[[ Listed records open ]]

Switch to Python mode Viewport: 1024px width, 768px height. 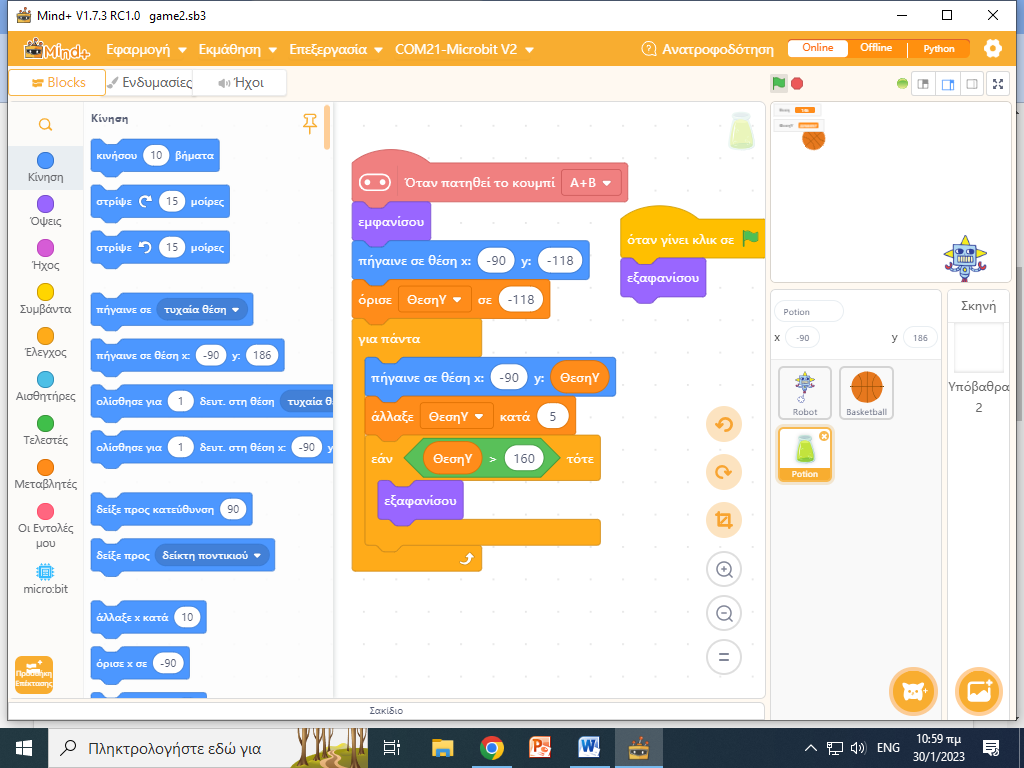click(938, 48)
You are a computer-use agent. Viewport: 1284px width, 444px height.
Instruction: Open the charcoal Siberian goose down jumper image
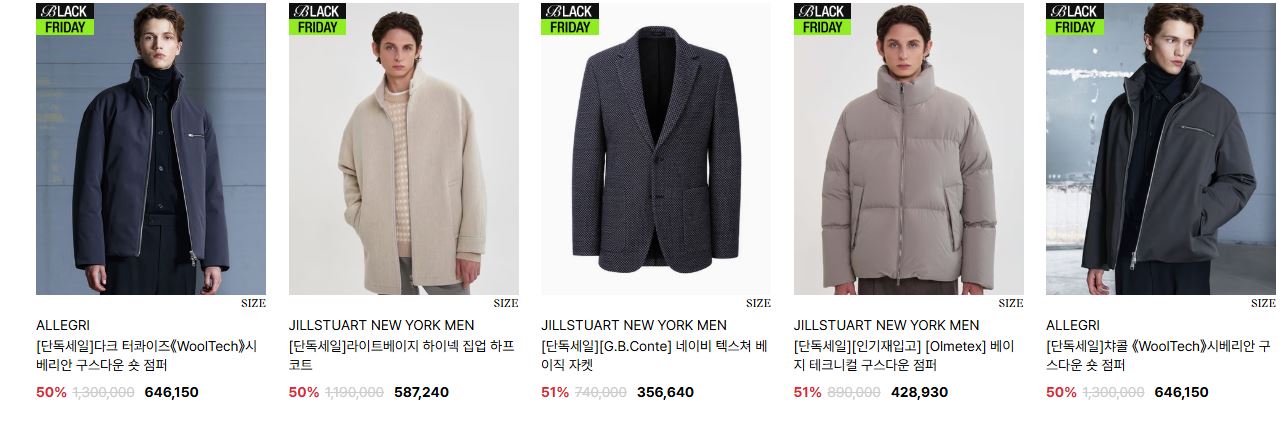[1161, 149]
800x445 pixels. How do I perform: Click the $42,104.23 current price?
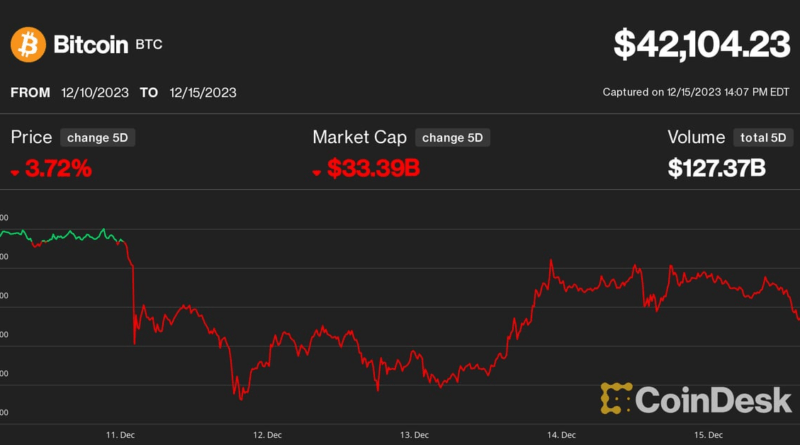[700, 43]
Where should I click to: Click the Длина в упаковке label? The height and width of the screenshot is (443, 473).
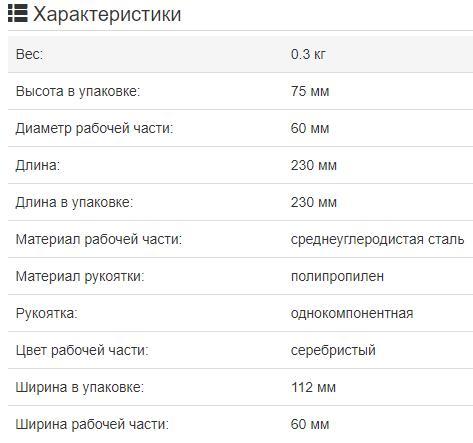click(x=74, y=202)
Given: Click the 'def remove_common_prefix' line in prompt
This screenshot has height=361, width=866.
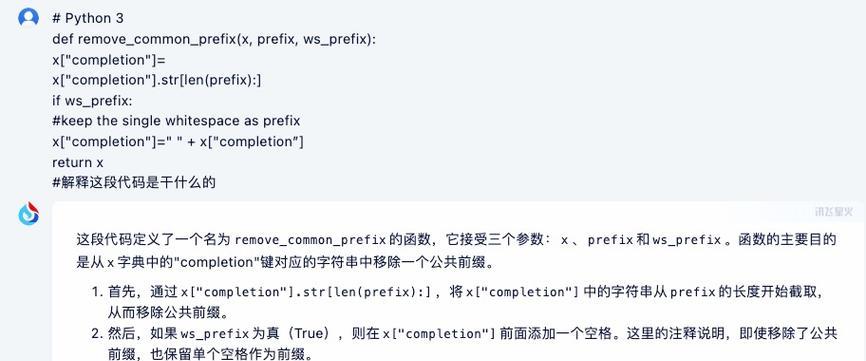Looking at the screenshot, I should click(214, 39).
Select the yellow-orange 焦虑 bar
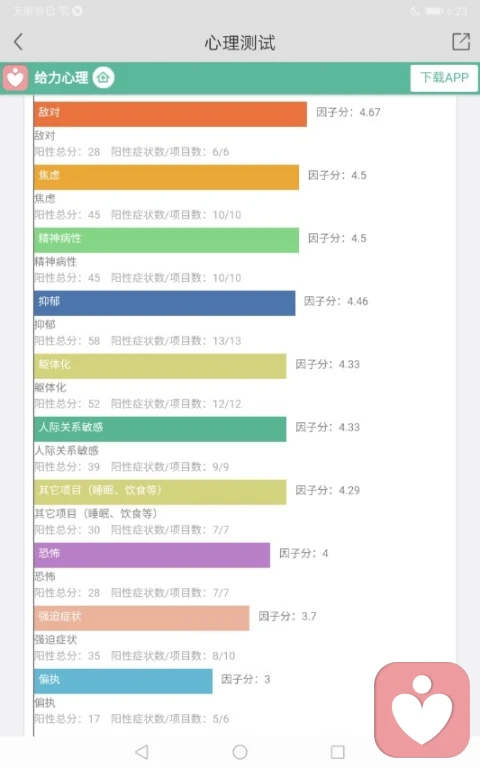Image resolution: width=480 pixels, height=768 pixels. pyautogui.click(x=167, y=177)
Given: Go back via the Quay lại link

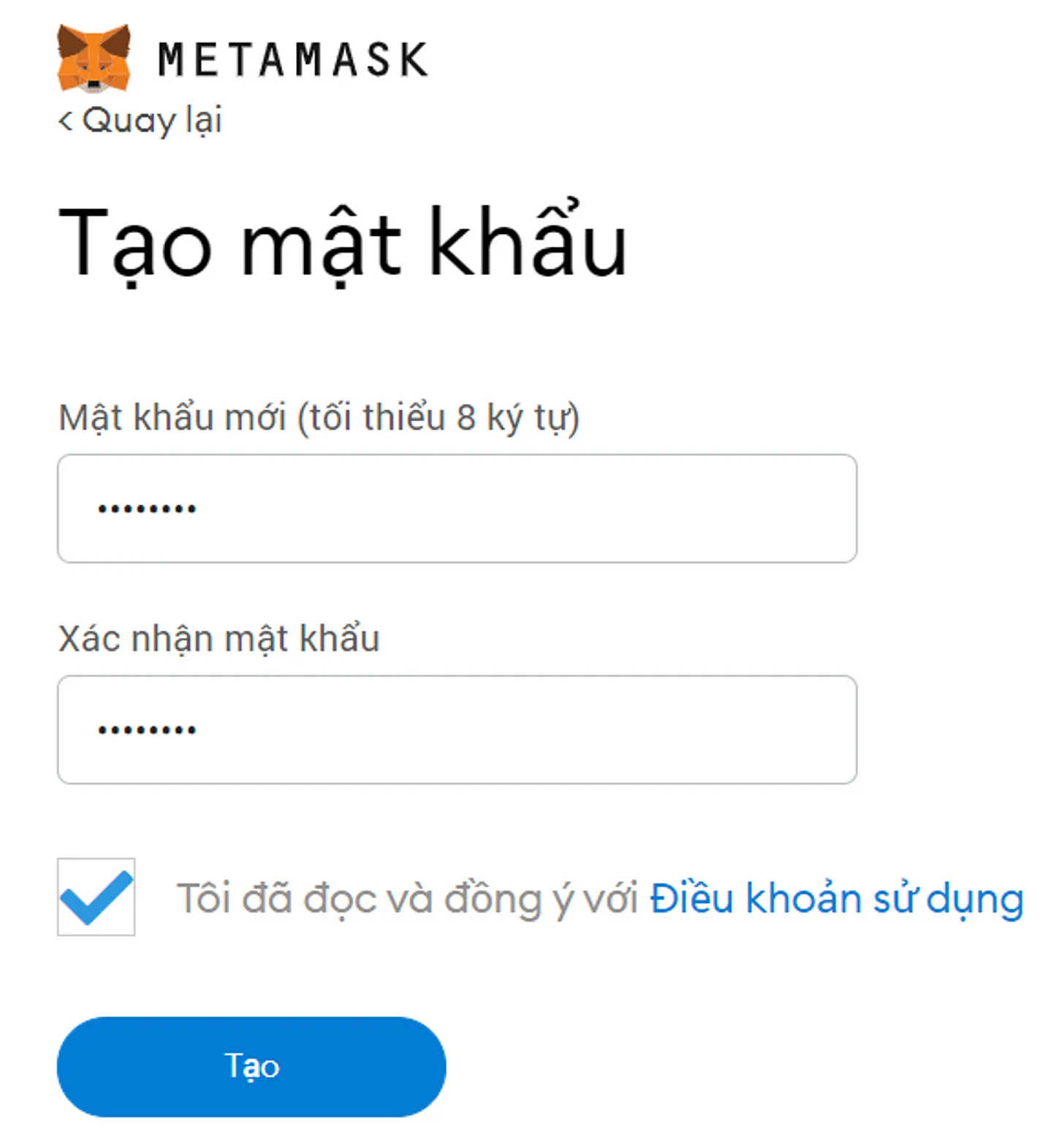Looking at the screenshot, I should (x=152, y=121).
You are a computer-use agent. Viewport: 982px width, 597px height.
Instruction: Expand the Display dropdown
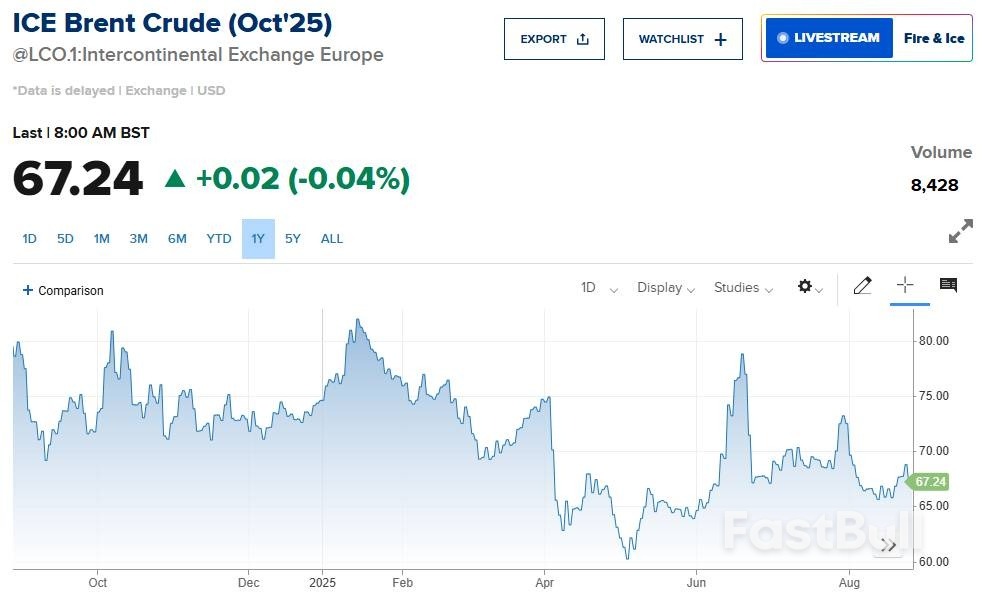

[[ Listed records closed ]]

**Problem to solve**
After locating the line with "Given: Go back via the Quay lại link", transcribe it and the rest of the data above exactly as written, without any picture.

**Result for this task**
Given: Go back via the Quay lại link

Looking at the screenshot, I should (x=152, y=121).
You are a computer-use agent. Viewport: 982px width, 597px height.
Instruction: Expand the Display dropdown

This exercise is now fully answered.